But Monday evening’s decision to strip the hockey-mad authoritarian of the rights to co-host this year’s world championships will likely have hit him hard.
Announcing the news on its website, the International Ice Hockey Foundation said the decision to move the championships away from Belarus was down to “security concerns”.
The less charitable will have noted the willingness with which the foundation’s president Rene Fasel travelled to Minsk less than a week ago — and the subsequent threats of main sponsors to withdraw.
“It is a very regrettable thing to have to remove the Minsk/Riga co-hosting bid,” Mr Fasel is quoted as saying in the statement. “While the Council feels that the World Championship should not be used for political promotion… hosting this event in Minsk would not be appropriate when there are bigger issues to deal with.”

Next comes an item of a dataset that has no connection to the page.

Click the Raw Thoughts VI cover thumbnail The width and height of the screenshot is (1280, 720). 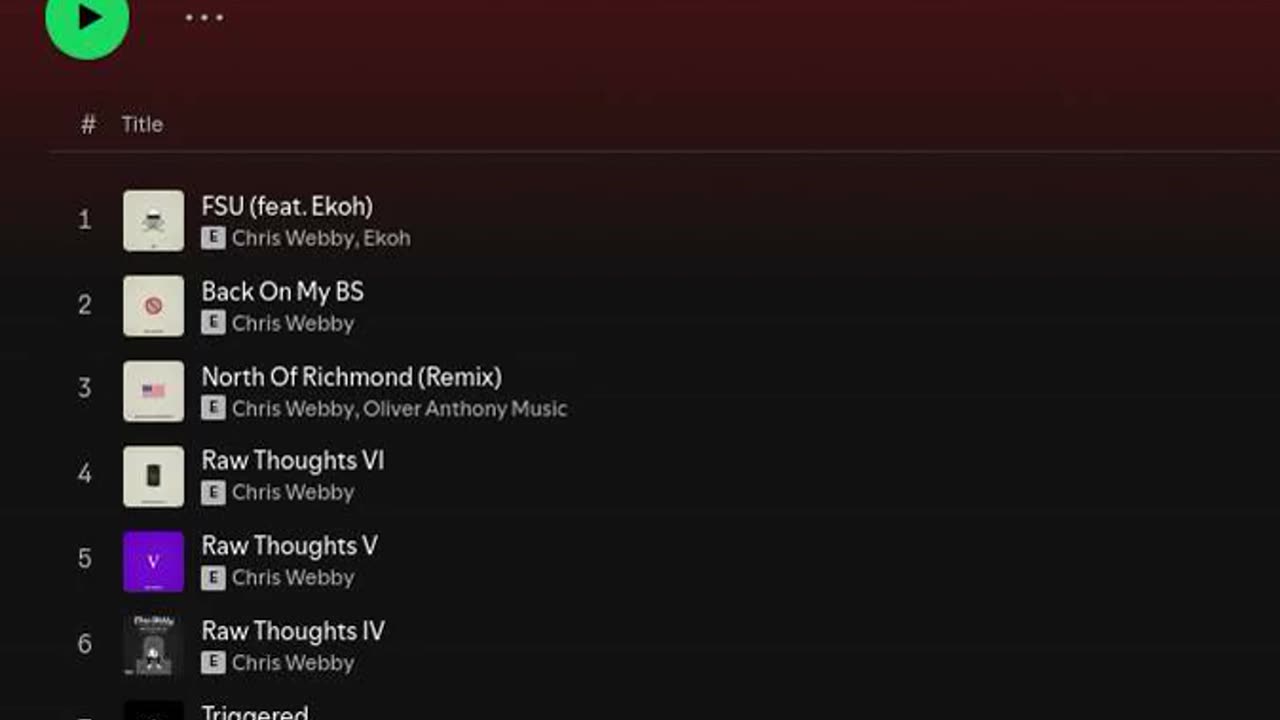[x=153, y=476]
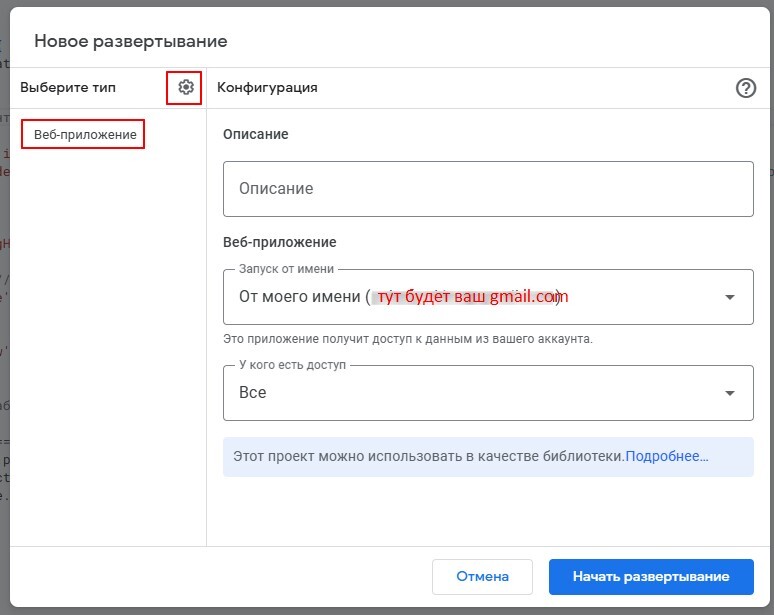Start with Начать развертывание button
Screen dimensions: 774x615
651,577
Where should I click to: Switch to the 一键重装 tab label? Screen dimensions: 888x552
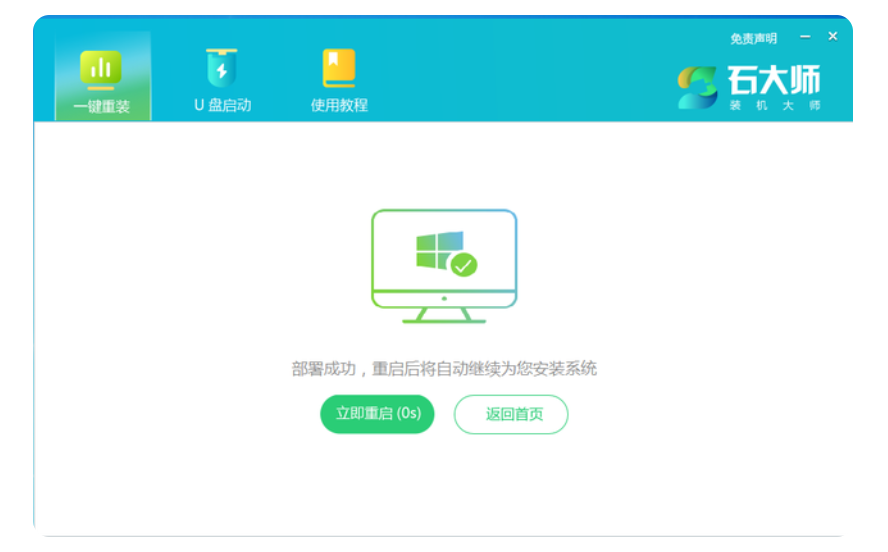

The world championships, which are due to start on 19 May and continue until 6 June, may now be played out entirely in Latvia, the other co-host country. The Baltic state had indicated it was unwilling to share a stage with Mr Lukashenko following a withering crackdown that followed disputed elections in August.
The Latvians were later joined in their protest — arguably more persuasively — by general sponsors Nivea and Skoda. In a Twitter announcement on Saturday, the Czech car maker said it would withdraw from sponsoring the event if Belarus was confirmed as a co-host.
“We’ve been a proud partner to the World Championship for 28 years,” the statement read. “But we also respect & promote all human rights.”
The move to not use Belarus as a co-host deprives Lukashenko of a global stage to host the biggest international event planned in the country since he claimed victory in the disputed elections.
Belarusian opposition figures had been calling for the country to be stripped of tournament hosting rights due to a crackdown on protesters in the wake of the vote.
Belarusian opposition leader Sviatlana Tsikhanouskaya welcomed the decision, saying it was the result of lobbying.
“This is a victory for every Belarusian who knows that hockey is a game and Belarusians are not planning to play with criminals,” she wrote on social media. “This is our common victory.”
In the five months since August’s disputed elections, Belarus has seen more than 30,000 arbitrary arrests, a thousand cases of torture, and at least five killed.
The International Olympic Committee (IOC) last month banned Lukashenko from attending the Olympic Games as head of his country’s National Olympic Committee (NOC), saying the Belarusian authorities had not adequately safeguarded athletes from political discrimination.